Gösterilen Metin:
Erdoğan’ın, 22 Ekim’de Malatya’da yaptığı konuşmada CHP lideri Kemal Kılıçdaroğlu’na seslenerek “İlk defa bugün açıklıyorum. Sıkıyorsa gel bu işi referanduma götürelim, bunu da yapabiliriz. Parlamentoda çözülmüyorsa millete götürelim, kararı millet versin” demesine rağmen Bozdağ, ‘sanki Cumhur İttifakı istiyormuş gibi bir algı yaratıldığını’ savundu.

Alıştırmalar:
1/ Gösterilen metinde alıntılanan sözlere göre Erdoğan'ın konuyu neden millete götürmeyi önerdiğini bir ile üç cümleyle açıklayın.
2/ Gösterilen metne göre aşağıdaki soruları cevaplayın:
(a) Erdoğan konuşmayı hangi tarihte ve nerede yaptı?
(b) Erdoğan konuşmasında kime seslendi?
(c) Bozdağ ne savundu?
3/ Gösterilen metinde "Erdoğan’ın, 22 Ekim’de" ifadesinden "algı yaratıldığını’ savundu." ifadesine kadar her şeyi aynen aktarın.
Aşağıdaki verilerin gösterilen metinle hiçbir ilgisi yoktur.

Ham Veri:
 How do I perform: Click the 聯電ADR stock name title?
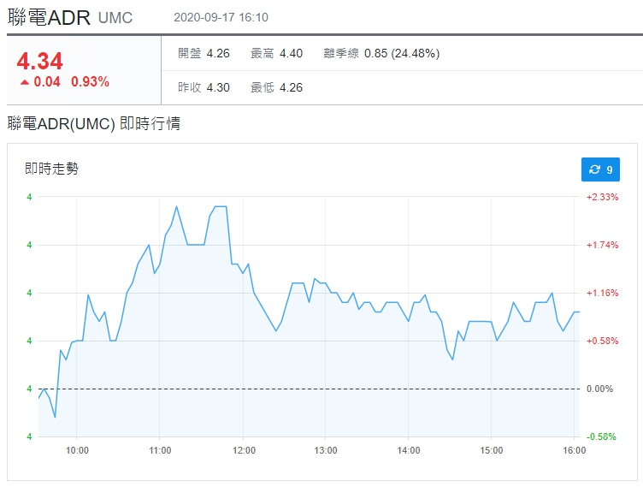pyautogui.click(x=49, y=17)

Görev Cevapları:
1/ Erdoğan'a göre mesele parlamentoda çözülmüyorsa millete götürülmeli ve kararı millet vermelidir.

2/
(a) 22 Ekim'de, Malatya'da.
(b) CHP lideri Kemal Kılıçdaroğlu'na.
(c) Sanki Cumhur İttifakı istiyormuş gibi bir algı yaratıldığını.

3/
Erdoğan’ın, 22 Ekim’de Malatya’da yaptığı konuşmada CHP lideri Kemal Kılıçdaroğlu’na seslenerek “İlk defa bugün açıklıyorum. Sıkıyorsa gel bu işi referanduma götürelim, bunu da yapabiliriz. Parlamentoda çözülmüyorsa millete götürelim, kararı millet versin” demesine rağmen Bozdağ, ‘sanki Cumhur İttifakı istiyormuş gibi bir algı yaratıldığını’ savundu.